Qualche settimana fa fonti giornalistiche parlavano già di decine di denunce rimaste in attesa di una risposta nel settore della ristorazione. E del resto non è una novità che la procura di Milano sia in difficoltà per via della carenza di personale amministrativo: lo scorso marzo erano stati gli stessi inquirenti a parlare di novemila fascicoli a rilento, in parte già lavorati e definiti con richieste di archiviazione o con avvisi di conclusione delle indagini. Alcuni sono particolarmente allarmanti in quanto esemplificativi di un fenomeno di sfruttamento del lavoro a tutti i livelli nella città di Milano.

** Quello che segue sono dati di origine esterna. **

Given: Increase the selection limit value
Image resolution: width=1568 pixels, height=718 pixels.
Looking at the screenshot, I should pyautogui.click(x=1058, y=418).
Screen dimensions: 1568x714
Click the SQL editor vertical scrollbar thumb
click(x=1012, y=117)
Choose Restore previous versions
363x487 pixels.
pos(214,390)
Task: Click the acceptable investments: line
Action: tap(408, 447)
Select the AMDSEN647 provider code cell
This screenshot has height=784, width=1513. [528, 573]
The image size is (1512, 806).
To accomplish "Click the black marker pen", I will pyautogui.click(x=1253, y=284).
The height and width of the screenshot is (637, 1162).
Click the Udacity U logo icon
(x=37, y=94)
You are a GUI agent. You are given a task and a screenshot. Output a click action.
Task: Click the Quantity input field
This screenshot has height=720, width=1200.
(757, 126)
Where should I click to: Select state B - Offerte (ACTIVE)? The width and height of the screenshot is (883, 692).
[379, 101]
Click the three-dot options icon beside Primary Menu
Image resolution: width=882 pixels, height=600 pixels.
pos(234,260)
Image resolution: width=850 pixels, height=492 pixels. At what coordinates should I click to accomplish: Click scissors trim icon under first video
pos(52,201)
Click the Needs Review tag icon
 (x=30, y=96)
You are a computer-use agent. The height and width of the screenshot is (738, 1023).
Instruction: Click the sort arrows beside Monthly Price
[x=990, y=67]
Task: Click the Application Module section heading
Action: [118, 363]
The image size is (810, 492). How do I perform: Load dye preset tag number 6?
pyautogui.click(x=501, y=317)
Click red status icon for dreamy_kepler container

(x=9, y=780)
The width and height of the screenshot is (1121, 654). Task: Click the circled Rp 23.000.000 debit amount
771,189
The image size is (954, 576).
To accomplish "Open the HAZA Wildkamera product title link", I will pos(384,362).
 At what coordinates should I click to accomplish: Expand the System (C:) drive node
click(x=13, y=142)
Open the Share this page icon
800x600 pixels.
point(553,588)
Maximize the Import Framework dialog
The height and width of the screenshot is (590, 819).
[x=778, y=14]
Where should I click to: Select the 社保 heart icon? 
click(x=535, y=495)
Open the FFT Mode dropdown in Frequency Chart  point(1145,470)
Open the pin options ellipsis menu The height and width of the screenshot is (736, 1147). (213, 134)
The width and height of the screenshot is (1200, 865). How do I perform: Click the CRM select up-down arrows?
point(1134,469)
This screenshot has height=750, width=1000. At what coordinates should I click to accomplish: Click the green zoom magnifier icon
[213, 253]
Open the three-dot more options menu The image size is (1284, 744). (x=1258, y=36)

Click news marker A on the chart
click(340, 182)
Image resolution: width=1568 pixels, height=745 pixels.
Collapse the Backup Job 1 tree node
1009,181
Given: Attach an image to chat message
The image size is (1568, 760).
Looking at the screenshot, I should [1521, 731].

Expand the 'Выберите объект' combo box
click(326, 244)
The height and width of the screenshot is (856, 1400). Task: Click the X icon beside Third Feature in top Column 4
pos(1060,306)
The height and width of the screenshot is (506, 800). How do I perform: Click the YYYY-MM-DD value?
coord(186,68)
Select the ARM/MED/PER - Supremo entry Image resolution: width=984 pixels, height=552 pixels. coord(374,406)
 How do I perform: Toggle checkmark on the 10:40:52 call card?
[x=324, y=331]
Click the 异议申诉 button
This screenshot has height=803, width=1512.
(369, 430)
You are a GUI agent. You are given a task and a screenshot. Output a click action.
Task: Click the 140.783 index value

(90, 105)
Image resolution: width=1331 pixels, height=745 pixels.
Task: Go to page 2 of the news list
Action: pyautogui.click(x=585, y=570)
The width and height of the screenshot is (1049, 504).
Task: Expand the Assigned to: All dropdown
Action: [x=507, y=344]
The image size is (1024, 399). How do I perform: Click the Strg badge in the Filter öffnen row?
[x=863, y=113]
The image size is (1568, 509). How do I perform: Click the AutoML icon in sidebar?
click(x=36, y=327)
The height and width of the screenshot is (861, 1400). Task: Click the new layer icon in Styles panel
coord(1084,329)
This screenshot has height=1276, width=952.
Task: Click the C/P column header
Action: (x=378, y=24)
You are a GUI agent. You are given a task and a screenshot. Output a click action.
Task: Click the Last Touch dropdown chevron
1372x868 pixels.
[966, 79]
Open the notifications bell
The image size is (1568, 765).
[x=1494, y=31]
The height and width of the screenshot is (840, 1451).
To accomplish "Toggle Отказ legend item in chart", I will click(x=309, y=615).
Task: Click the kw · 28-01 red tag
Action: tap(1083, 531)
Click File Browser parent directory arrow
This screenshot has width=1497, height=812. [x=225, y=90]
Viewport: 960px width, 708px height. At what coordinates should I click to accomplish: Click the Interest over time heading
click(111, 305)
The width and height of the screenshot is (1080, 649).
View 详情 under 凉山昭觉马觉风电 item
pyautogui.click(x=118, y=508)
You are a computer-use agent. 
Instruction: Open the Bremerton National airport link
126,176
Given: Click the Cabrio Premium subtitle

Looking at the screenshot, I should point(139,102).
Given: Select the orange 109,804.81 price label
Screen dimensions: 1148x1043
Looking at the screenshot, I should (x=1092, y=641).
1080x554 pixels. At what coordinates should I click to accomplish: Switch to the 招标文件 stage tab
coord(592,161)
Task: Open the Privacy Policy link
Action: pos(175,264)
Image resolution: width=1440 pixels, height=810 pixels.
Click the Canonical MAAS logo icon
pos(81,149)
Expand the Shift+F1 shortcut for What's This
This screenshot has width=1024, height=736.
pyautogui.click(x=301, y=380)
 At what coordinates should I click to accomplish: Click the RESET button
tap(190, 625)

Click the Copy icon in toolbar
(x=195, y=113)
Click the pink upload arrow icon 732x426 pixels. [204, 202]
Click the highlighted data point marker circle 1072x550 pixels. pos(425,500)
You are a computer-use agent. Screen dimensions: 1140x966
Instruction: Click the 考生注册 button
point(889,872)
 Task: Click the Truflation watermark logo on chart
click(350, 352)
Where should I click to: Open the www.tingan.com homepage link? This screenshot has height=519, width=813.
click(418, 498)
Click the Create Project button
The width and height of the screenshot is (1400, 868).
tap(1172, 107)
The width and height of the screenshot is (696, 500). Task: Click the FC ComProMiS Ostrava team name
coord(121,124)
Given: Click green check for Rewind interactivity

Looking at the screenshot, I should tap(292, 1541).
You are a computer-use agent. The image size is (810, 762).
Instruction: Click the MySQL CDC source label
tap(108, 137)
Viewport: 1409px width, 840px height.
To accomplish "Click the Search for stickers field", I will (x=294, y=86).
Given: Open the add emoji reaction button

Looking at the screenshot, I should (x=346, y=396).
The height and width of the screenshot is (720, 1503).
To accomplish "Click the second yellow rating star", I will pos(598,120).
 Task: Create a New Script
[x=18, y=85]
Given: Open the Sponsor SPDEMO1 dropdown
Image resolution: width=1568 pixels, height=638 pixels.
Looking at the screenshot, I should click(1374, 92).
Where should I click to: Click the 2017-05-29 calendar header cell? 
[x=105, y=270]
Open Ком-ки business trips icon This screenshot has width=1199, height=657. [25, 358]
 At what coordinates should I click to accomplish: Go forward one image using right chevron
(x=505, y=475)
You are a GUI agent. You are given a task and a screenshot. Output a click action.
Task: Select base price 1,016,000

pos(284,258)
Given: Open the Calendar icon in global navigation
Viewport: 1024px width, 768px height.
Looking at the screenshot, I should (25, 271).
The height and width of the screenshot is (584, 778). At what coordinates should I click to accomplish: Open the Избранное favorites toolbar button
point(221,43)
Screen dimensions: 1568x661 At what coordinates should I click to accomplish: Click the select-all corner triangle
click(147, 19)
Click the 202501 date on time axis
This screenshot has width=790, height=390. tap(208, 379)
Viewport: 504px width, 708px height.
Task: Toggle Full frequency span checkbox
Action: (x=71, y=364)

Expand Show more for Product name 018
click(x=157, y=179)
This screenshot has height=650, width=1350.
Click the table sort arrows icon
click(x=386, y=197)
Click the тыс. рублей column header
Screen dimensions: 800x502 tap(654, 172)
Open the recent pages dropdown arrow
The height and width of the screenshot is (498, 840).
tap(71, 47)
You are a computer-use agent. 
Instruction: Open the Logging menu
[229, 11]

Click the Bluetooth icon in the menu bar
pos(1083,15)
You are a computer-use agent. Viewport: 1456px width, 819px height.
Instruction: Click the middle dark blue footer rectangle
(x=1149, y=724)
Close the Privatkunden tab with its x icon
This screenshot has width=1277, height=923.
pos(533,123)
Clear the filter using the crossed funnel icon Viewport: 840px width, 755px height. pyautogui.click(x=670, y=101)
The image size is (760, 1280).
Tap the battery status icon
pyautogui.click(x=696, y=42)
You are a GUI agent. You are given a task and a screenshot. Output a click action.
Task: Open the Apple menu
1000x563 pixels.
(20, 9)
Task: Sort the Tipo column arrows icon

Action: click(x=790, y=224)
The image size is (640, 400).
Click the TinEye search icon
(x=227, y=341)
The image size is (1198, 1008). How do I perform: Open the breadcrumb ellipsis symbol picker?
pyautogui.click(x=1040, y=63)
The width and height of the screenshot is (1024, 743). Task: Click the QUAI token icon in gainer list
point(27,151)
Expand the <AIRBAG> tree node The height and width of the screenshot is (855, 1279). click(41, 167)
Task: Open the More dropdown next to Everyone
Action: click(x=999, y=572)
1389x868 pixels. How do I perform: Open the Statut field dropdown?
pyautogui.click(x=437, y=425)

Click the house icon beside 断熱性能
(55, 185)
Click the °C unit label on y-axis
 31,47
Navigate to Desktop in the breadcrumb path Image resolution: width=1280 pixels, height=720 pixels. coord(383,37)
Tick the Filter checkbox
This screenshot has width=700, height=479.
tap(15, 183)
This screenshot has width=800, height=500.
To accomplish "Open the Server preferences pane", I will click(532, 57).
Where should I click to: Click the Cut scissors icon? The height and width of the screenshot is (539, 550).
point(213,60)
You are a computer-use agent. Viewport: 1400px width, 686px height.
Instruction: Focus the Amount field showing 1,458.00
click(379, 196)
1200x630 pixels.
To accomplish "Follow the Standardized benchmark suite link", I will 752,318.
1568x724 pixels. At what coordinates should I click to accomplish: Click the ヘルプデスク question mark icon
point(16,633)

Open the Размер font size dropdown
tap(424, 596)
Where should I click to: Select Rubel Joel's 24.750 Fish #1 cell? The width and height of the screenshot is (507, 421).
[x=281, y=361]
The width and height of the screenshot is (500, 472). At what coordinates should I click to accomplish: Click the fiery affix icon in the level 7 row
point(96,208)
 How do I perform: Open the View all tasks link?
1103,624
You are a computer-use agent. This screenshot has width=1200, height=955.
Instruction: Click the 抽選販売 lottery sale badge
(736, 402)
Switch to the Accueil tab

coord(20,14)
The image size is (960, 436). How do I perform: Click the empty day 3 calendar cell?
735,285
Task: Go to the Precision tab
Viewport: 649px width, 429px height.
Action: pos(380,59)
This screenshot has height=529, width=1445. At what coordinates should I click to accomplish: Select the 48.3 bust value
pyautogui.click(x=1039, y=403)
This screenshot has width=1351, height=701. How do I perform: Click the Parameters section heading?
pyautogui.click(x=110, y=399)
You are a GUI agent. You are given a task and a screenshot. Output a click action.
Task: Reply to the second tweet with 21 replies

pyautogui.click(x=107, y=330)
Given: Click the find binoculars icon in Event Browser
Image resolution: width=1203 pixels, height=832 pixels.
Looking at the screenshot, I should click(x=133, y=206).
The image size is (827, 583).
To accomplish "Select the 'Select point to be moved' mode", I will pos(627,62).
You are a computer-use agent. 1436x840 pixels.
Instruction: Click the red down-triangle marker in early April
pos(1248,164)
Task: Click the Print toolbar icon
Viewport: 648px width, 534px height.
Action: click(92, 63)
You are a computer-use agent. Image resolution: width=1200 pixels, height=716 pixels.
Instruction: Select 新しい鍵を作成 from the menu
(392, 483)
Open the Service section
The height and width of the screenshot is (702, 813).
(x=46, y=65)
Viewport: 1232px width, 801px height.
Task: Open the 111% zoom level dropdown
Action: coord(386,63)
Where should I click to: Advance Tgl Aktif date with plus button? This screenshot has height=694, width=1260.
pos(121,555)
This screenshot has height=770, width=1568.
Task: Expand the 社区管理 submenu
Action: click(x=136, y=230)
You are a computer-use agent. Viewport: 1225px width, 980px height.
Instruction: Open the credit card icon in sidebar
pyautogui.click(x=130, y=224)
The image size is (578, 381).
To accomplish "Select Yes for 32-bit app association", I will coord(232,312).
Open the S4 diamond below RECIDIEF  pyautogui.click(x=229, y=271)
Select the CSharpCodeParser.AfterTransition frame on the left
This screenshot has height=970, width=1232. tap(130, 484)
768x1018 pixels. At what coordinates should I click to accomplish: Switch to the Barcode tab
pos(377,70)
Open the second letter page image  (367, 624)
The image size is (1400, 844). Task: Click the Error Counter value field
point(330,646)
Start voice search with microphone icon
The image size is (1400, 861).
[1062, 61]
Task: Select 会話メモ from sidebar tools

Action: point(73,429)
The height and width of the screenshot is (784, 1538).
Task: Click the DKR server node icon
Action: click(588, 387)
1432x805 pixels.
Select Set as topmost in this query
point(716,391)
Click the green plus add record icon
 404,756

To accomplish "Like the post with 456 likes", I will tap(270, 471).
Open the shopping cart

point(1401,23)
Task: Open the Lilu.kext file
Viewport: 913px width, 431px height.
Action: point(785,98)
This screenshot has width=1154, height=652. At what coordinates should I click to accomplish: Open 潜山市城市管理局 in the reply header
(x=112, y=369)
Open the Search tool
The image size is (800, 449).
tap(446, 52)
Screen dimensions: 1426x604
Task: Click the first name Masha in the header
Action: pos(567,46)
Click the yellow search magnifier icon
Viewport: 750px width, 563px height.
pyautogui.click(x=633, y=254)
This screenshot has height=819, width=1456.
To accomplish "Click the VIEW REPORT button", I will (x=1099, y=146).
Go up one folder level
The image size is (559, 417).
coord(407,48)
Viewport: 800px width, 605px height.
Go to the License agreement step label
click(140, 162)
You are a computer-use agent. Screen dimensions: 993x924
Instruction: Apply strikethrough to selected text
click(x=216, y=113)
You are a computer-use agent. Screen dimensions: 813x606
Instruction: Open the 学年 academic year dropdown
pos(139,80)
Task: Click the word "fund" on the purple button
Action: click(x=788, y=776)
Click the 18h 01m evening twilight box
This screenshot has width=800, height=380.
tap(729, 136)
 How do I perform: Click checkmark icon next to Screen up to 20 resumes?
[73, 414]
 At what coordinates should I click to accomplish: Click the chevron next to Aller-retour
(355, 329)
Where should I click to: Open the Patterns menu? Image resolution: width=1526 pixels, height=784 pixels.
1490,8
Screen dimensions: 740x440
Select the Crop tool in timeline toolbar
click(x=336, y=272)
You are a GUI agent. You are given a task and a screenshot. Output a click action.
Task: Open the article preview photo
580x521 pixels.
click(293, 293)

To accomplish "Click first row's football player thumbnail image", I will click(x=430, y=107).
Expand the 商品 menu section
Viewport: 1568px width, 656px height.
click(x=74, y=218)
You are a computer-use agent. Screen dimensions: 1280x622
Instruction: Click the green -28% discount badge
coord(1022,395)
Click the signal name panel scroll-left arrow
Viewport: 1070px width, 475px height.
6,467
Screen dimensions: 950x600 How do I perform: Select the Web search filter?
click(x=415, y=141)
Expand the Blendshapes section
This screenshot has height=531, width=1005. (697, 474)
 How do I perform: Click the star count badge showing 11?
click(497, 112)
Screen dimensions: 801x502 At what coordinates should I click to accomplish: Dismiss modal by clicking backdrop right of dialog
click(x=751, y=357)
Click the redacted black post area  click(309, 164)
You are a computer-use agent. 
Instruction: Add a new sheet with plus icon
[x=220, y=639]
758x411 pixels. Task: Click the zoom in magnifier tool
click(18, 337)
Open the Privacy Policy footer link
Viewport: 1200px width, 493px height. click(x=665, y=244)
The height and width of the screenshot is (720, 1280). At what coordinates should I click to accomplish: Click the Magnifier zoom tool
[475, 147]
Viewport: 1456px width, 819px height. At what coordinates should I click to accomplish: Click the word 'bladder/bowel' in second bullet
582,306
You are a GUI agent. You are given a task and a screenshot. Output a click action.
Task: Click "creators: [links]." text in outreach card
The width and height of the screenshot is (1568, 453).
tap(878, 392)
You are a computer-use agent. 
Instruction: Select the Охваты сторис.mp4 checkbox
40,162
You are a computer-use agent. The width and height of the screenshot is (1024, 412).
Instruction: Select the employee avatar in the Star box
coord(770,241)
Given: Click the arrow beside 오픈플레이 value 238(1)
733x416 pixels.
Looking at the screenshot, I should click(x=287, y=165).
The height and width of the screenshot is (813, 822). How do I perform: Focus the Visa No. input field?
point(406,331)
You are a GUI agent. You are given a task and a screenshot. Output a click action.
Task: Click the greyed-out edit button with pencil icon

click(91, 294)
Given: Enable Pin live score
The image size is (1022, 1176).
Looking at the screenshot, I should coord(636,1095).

Nell’aprile 2024 sono stati fatti esposti da parte dei sindacati alla procura contro le società di ristorazione la Filetteria e El Tacomaki (entrambi riconducibili alla holding Sun Tzu). Varie le accuse: non sono stati versati i contributi regolarmente; non sono stati fatti controlli sanitari né prima né durante lo svolgimento del lavoro; nessuna formazione e nessuna figura responsabile della sicurezza risultavano presenti. Si legge nell’esposto che «i lavoratori percepivano certamente retribuzioni sproporzionate rispetto alla quantità del lavoro prestato ricevendo retribuzione inferiore a quella concordata», inoltre «in condizioni di lavoro degradanti, con l’obbligo di acconsentire a svolgere indeterminate ore non pagate di lavoro straordinario, a discrezione dell’imprenditore, per il timore di perdere il proprio impiego». Si legge ancora di rapporti di lavoro cessati per dimissioni volontarie «a seguito di mancata corresponsione della retribuzione» già nel 2023, di «permessi non retribuiti» compensati con altre forme di rimborso irregolare. Altro aspetto critico è «l’omissione dolosa di cautele contro gli infortuni».
Sono almeno sette i lavoratori che hanno riportato la loro diretta testimonianza degli abusi, tutti cittadini stranieri, facilmente aggirabili dal datore di lavoro nella formulazione della busta paga. Fatto particolarmente stridente se si considera, riporta l’esposto, che il direttore finanziario aveva raccontato alla stampa, all’epoca, del forte incremento di fatturato, passato da 700mila euro nel 2019 a 12 milioni nel 2022. Nel frattempo, dopo l’esposto, il gruppo è fallito. E dopo due anni arrivare ad avere un risarcimento è sicuramente più complicato.
Lo scorso febbraio è stato fatto un altro esposto alle forze dell’ordine. L’accusa è indirizzata alla Fondazione Fratelli di San Francesco d’Assisi Onlus, che opera a Milano e in Lombardia nel settore dell’accoglienza di persone senza dimora, richiedenti asilo e persone in condizioni di grave marginalità. Dalle dichiarazioni riportate nel documento emerge «un quadro caratterizzato dall’utilizzo sistematico di manodopera in condizioni di particolare vulnerabilità personale, economica e amministrativa nello svolgimento di attività essenziali al funzionamento delle strutture (mensa, magazzino, lavanderia, pulizie, vigilanza notturna, gestione degli accessi e delle presenze)». Lavoratori riferiscono di aver svolto mansioni dalle 8 alle 17 ricevendo un compenso di 5-600 euro, «corrisposto informalmente da un referente interno». Le testimonianze parlano inoltre di alloggio nella struttura, all’interno «di una rigida struttura quotidiana» e definizione dei compiti «pur in assenza del titolo di soggiorno».